The city of Argo is facing nearly $200,000 in budget cuts to meet its expected revenues, according to the council’s discussions at Monday night’s meeting.
The council held a one-hour work session Monday prior to its regular meeting. Fiscal Year 2013 began Oct. 1, but the council held off on passing a budget pending the arrival of three new council members (Betty Bradley, Ann Brown and Scott Como).
Mayor Paul Jennings went over the budget line by line Monday with the council, and said the city’s expected revenue for Fiscal Year 2013 is just over $960,000, of which only 90 percent (roughly $864,000) is available for spending. Requests for the city in the coming fiscal year total up to over $1 million.
“Everything in the budget (as requested) is good,” Jennings said. “The thing is, where do you cut it?”
Among new expenses for FY13, Jennings has requested hiring two additional personnel — a part-time clerk and an additional worker to cut grass during the summer — and pay increases for court clerk Andrea Jennings and city clerk Tom Suggs.
“There’s no way Tommy can keep cutting our grass and continue doing what he’s doing for us,” Jennings said. “It’s possible we could let the (additional) clerk be the clerk for the zoning board, just a dedicated clerk for that board.”

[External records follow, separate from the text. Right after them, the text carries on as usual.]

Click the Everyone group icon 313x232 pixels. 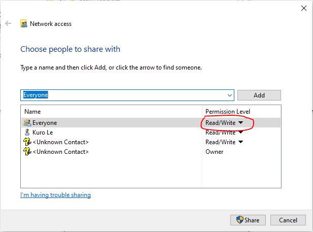(x=27, y=123)
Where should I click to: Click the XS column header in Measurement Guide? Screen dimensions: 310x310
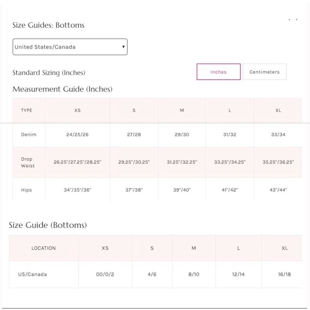pyautogui.click(x=78, y=110)
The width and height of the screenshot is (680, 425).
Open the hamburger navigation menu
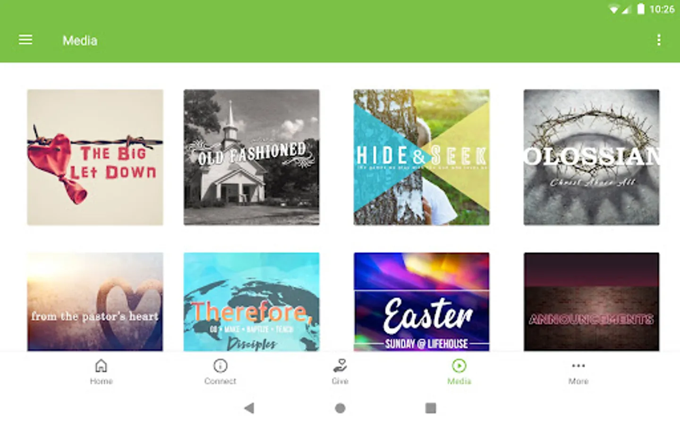(26, 40)
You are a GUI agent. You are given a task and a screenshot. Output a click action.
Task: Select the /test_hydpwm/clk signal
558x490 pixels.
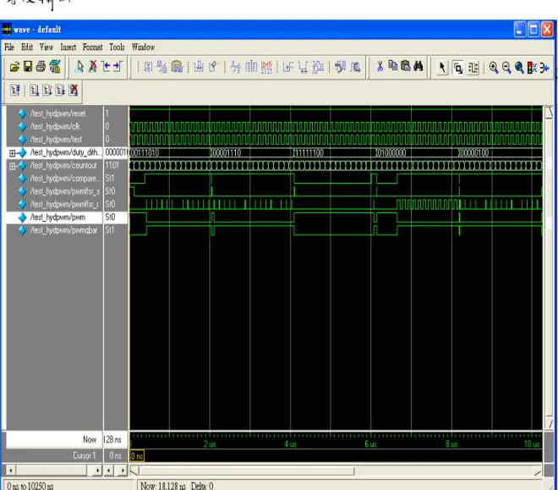pyautogui.click(x=55, y=126)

The city is also budgeting for increases in the cost of health insurance for its employees, and increases in pay for its municipal judge and municipal prosecutor. Brown also brought up the possibility of adding lights to the outside of the city’s municipal complex.
“I don’t think we can afford to stay in the dark,” she said. “My house is better lit than it is here.”
Councilman Bill Rutledge said that project may have to be put on hold.
“If we start adding to our cost right now, we’ll be making a mistake,” Rutledge said. “We’re going to need to cut things, not add to them.
“I think (the lights) is something we can work on as time goes on. We need to look at the overall picture and then approach it.”
Jennings also voted against the city’s participation in the statewide Severe Weather Preparedness Sales Tax Holiday, in February, owing to budgetary concerns.
“That knife cuts both ways,” he said. “We’re sitting here looking for revenue, and then we’re going to have a weekend where we don’t collect any sales tax revenue.”
The rest of the council voted to participate in the holiday. Jennings encouraged them all to come back to the next meeting — Wednesday, Dec. 19 — with ideas of where to cut.
“These are just Paul’s ideas,” Jennings said. “Everybody needs to do some thinking about it and see where we stand.”
In other business, the council:
• Approved city expenditures and payroll.
• Approved the minutes of the Nov. 5 organizational meeting, the Nov. 5 regular meeting and the Nov. 21 regular meeting.